Hoge Raad, 08-07-2016, ECLI:NL:HR:2016:1415, 15/05045
Hoge Raad, 08-07-2016, ECLI:NL:HR:2016:1415, 15/05045
Gegevens
- Instantie
- Hoge Raad
- Datum uitspraak
- 8 juli 2016
- Datum publicatie
- 8 juli 2016
- ECLI
- ECLI:NL:HR:2016:1415
- Formele relaties
- In cassatie op : ECLI:NL:GHDHA:2015:2770
- Zaaknummer
- 15/05045
Inhoudsindicatie
HR: 81.1 RO.
Uitspraak
8 juli 2016
Nr. 15/05045
Arrest
gewezen op het beroep in cassatie van [X] te [Z] (hierna: belanghebbende) tegen de uitspraak van het Gerechtshof Den Haag van 16 september 2015, nr. BK‑14/01398, op het hoger beroep van belanghebbende tegen een uitspraak van de Rechtbank Den Haag (nr. SGR 13/9066) betreffende een ten aanzien van belanghebbende voor het jaar 2009 gegeven informatiebeschikking als bedoeld in artikel 52a, lid 1, AWR.
1 Geding in cassatie
Belanghebbende heeft tegen ’s Hofs uitspraak beroep in cassatie ingesteld en daarbij twee middelen voorgesteld.

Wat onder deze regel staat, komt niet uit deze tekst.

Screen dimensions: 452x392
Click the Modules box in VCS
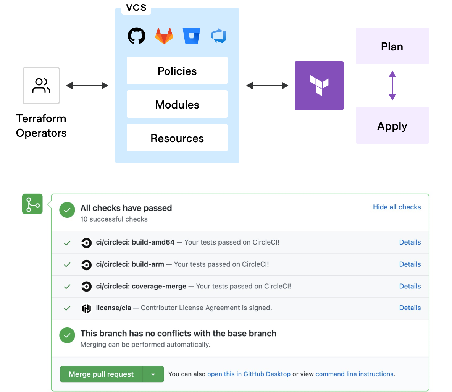click(x=177, y=104)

De Staatssecretaris van Financiën heeft een verweerschrift ingediend.
2 Beoordeling van de middelen
De middelen kunnen niet tot cassatie leiden. Dit behoeft, gezien artikel 81, lid 1, van de Wet op de rechterlijke organisatie, geen nadere motivering, nu de middelen niet nopen tot beantwoording van rechtsvragen in het belang van de rechtseenheid of de rechtsontwikkeling.
3 Proceskosten
De Hoge Raad acht geen termen aanwezig voor een veroordeling in de proceskosten.